§ **WHAT YOU HAVE TO DO**
Omit all pictures, then retype the data exactly as given.

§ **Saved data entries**
□ □ □ □
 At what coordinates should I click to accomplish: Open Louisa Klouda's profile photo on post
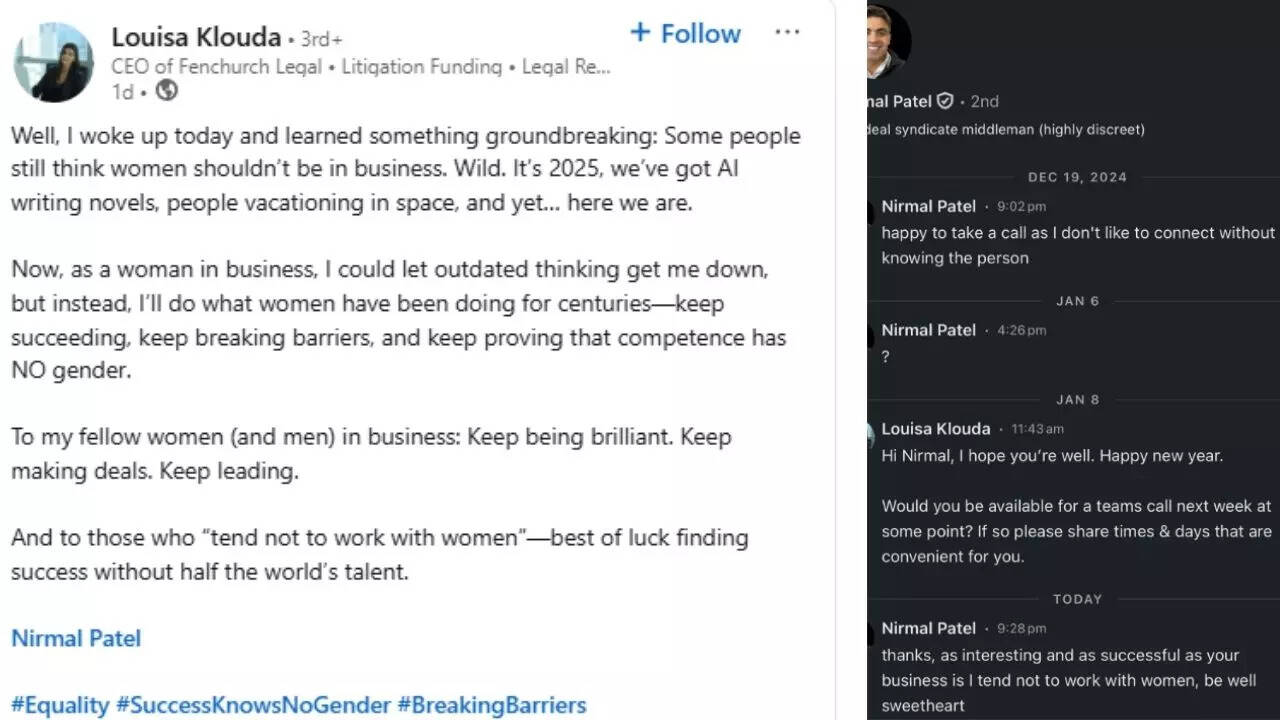click(x=53, y=63)
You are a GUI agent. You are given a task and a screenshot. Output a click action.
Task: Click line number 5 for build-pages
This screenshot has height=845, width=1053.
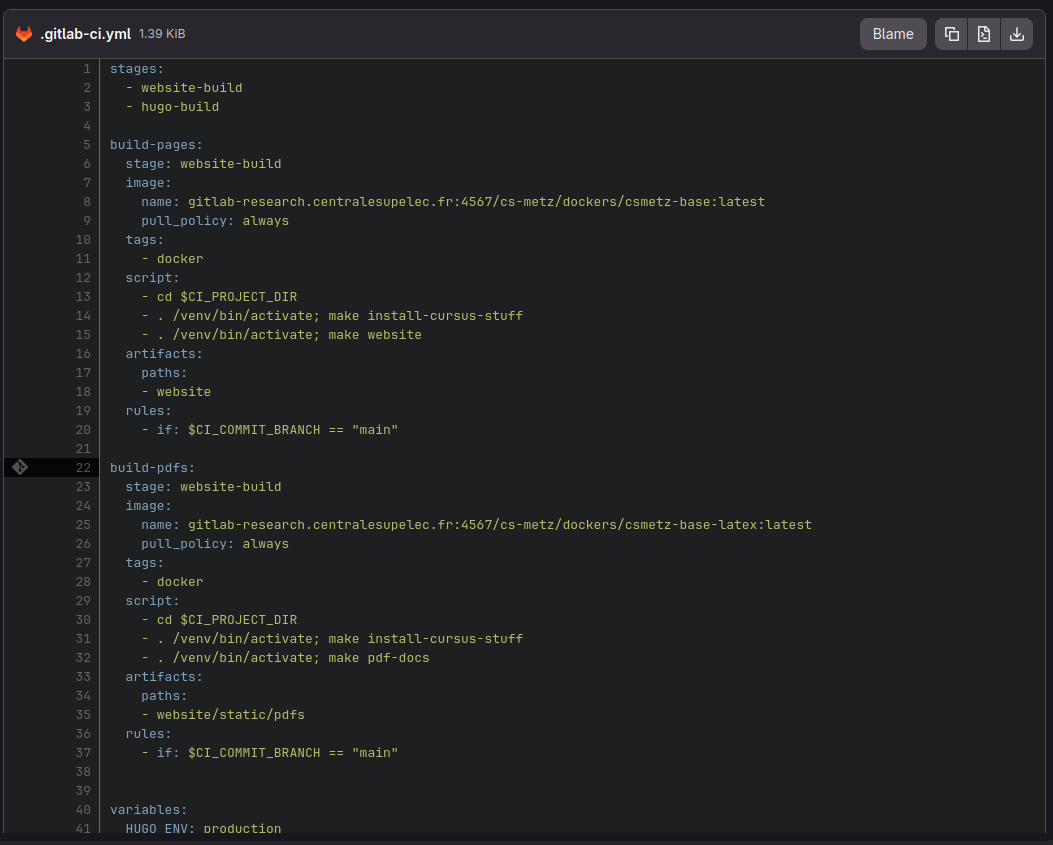[87, 144]
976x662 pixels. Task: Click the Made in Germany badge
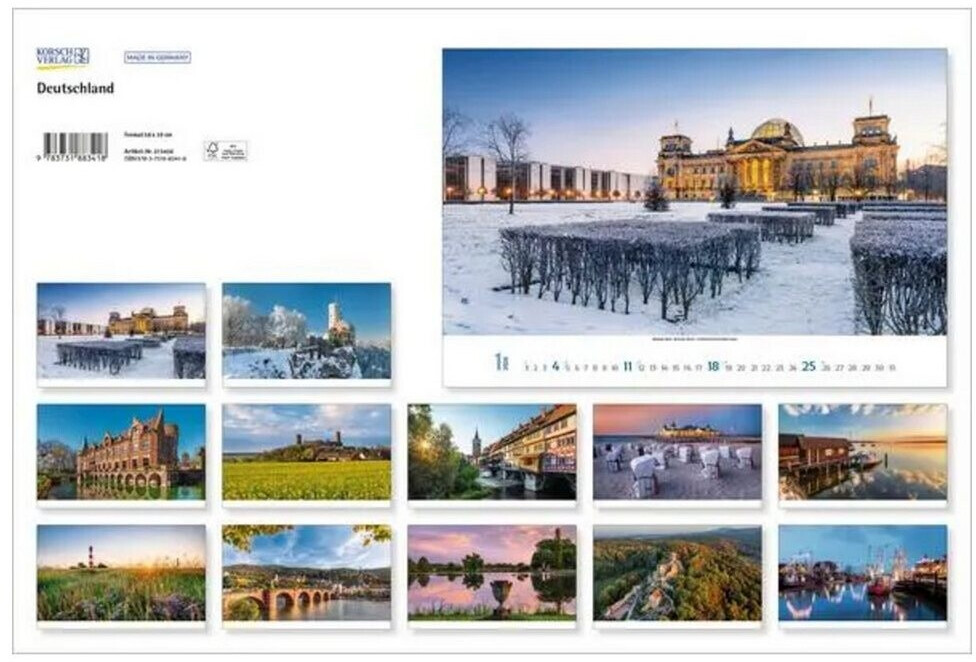pos(157,57)
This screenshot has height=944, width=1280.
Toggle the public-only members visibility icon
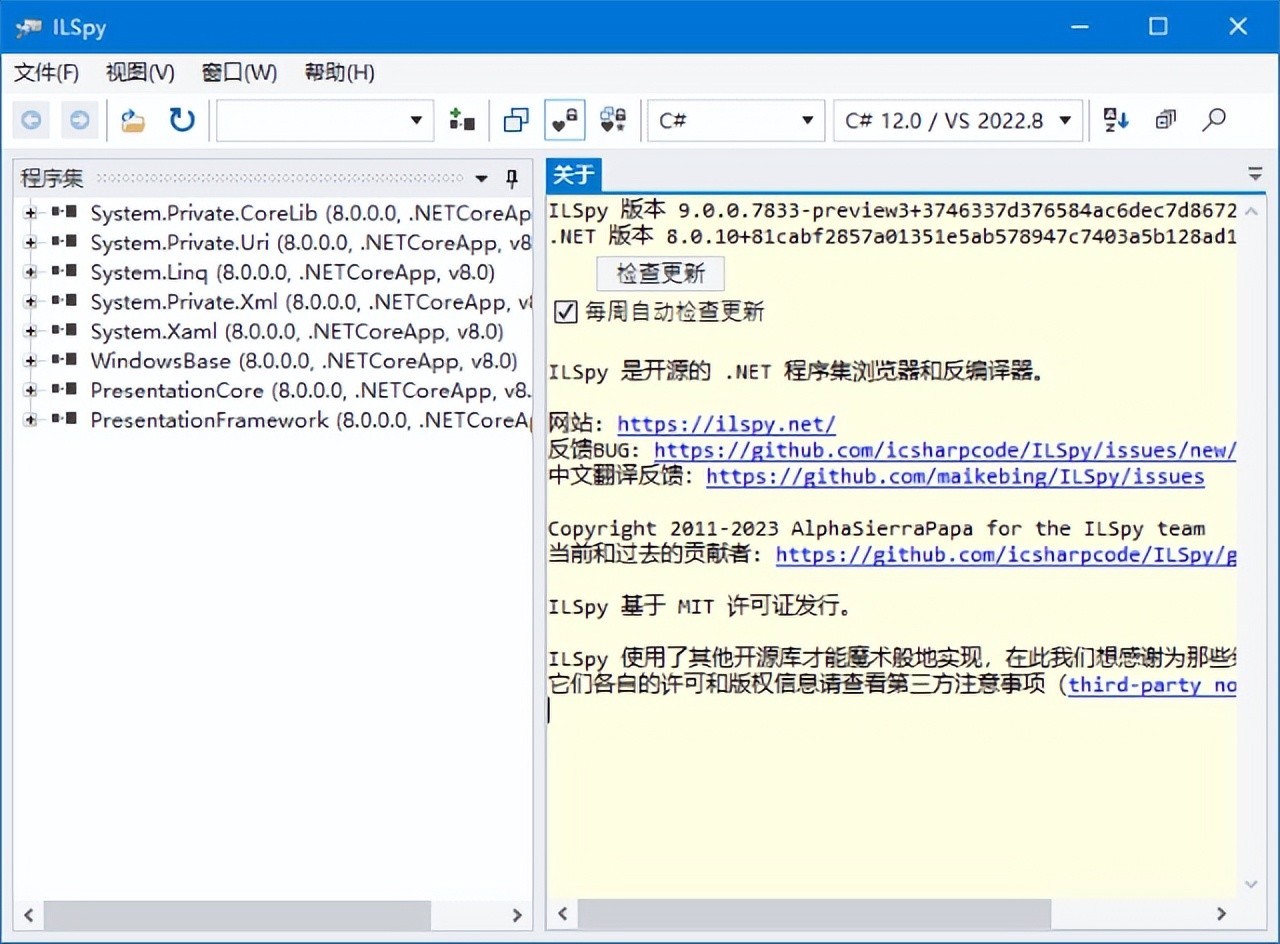click(563, 119)
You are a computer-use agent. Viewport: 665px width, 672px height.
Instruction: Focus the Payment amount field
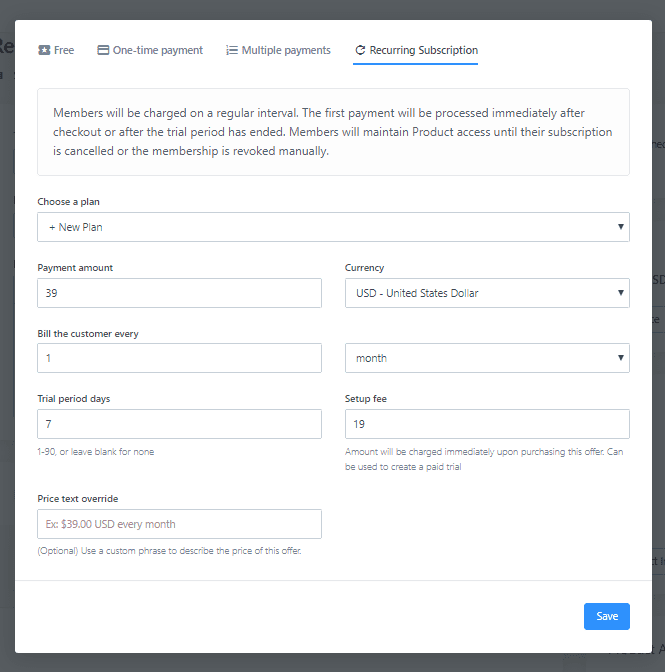pyautogui.click(x=179, y=293)
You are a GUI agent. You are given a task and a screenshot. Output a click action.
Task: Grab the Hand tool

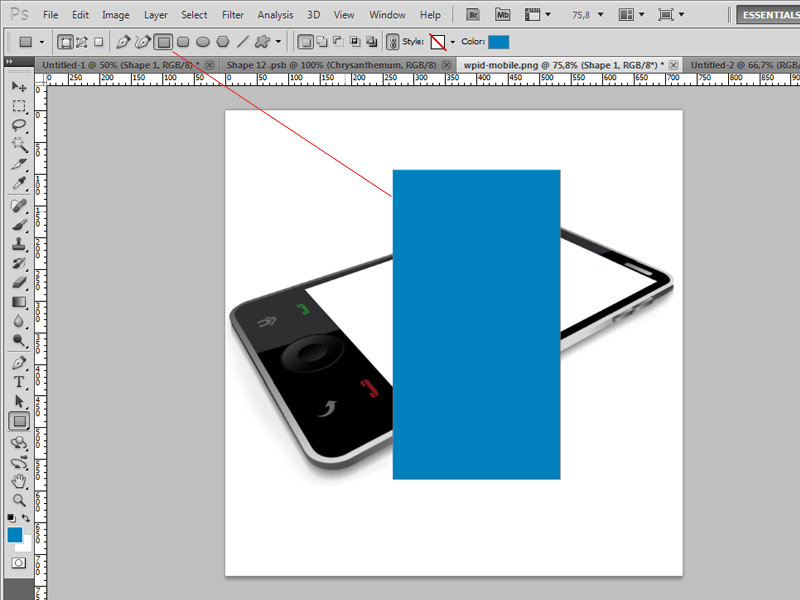(19, 482)
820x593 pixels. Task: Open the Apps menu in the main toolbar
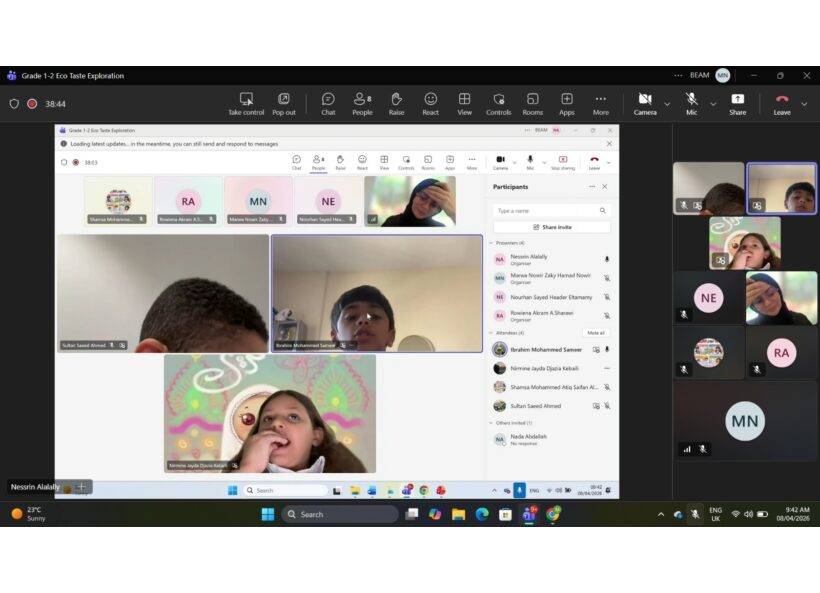pos(566,103)
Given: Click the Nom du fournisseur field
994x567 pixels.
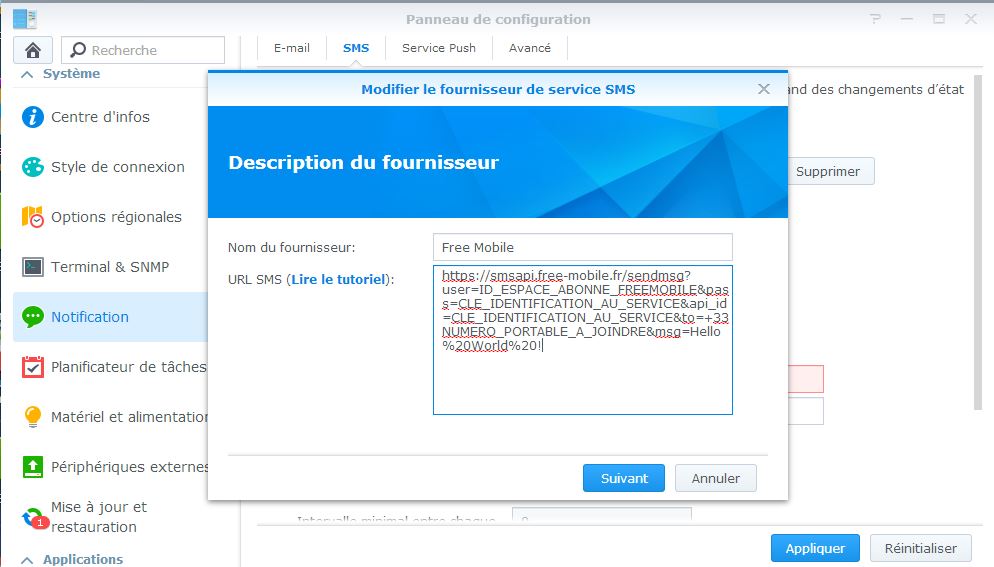Looking at the screenshot, I should 582,247.
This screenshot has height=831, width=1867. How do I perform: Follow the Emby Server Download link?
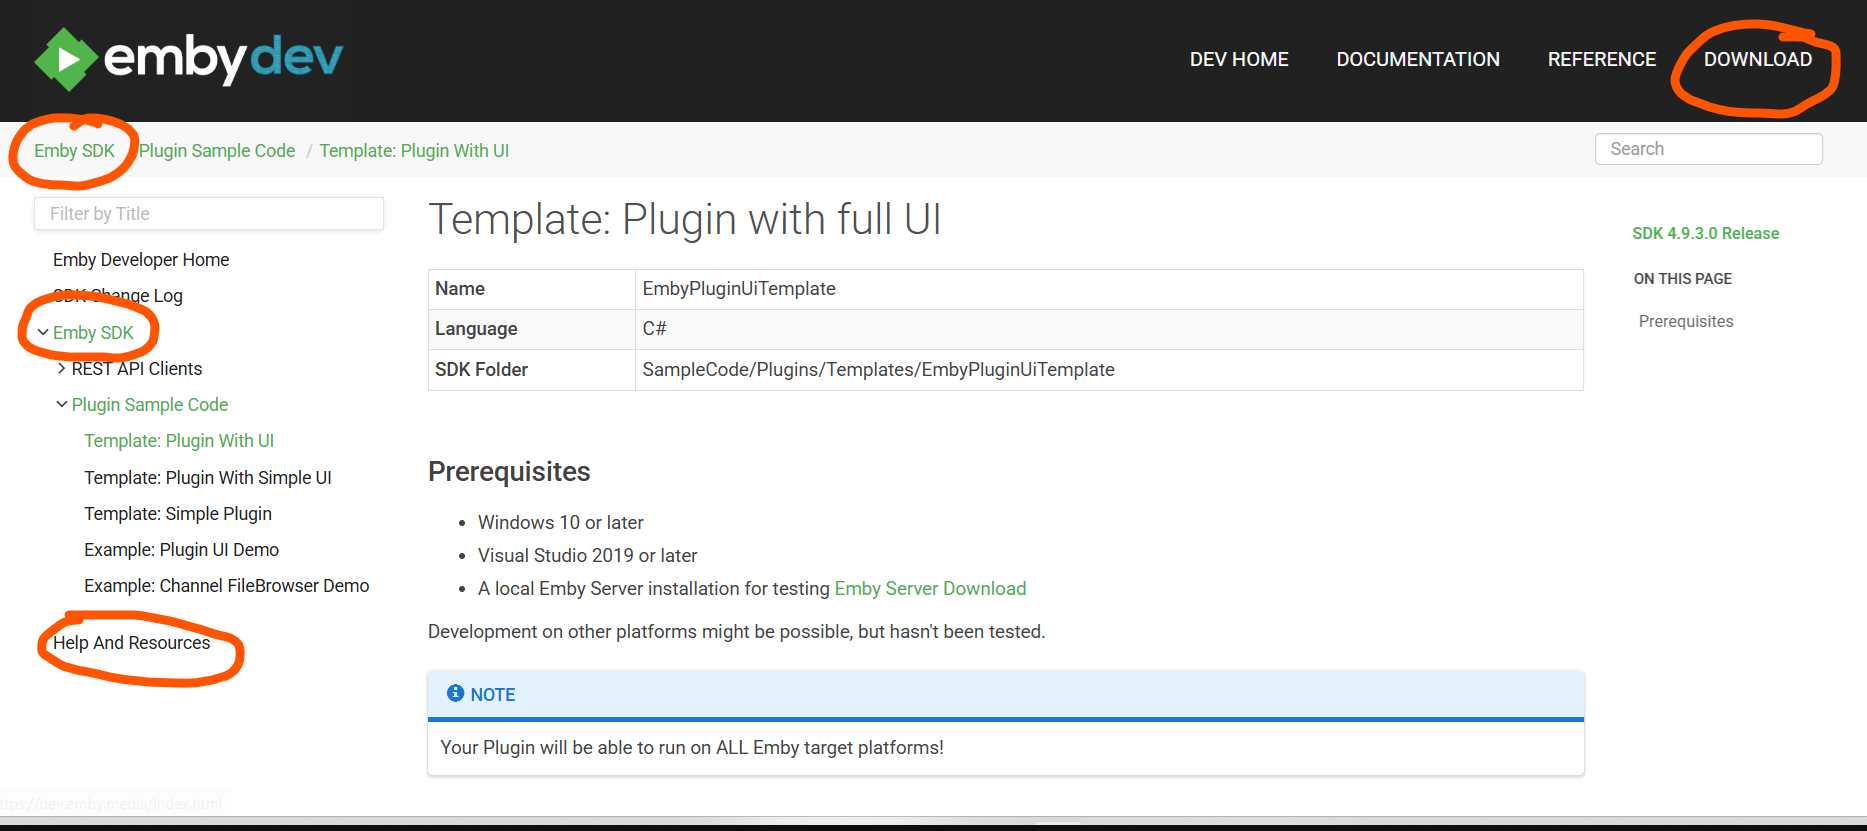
□ □ □ □
§ **EXPECTED ANSWER**
 At what coordinates should I click to accomplish: Open Louisa Klouda's profile photo on post
click(x=53, y=63)
You are a GUI agent. You are given a task and a screenshot. Output a click action.
Task: Click line number 5 for build-pages
This screenshot has height=845, width=1053.
[87, 144]
976x662 pixels. Task: Click the Made in Germany badge
pos(157,57)
This screenshot has height=944, width=1280.
Toggle the public-only members visibility icon
click(563, 119)
You are a computer-use agent. Viewport: 665px width, 672px height.
Instruction: Focus the Payment amount field
pyautogui.click(x=179, y=293)
You are a GUI agent. You are given a task and a screenshot. Output a click action.
Task: Grab the Hand tool

(19, 482)
820x593 pixels. Task: Open the Apps menu in the main toolbar
pos(566,103)
Given: Click the Nom du fournisseur field
994x567 pixels.
Looking at the screenshot, I should 582,247.
This screenshot has height=831, width=1867. How do I perform: Follow the Emby Server Download link?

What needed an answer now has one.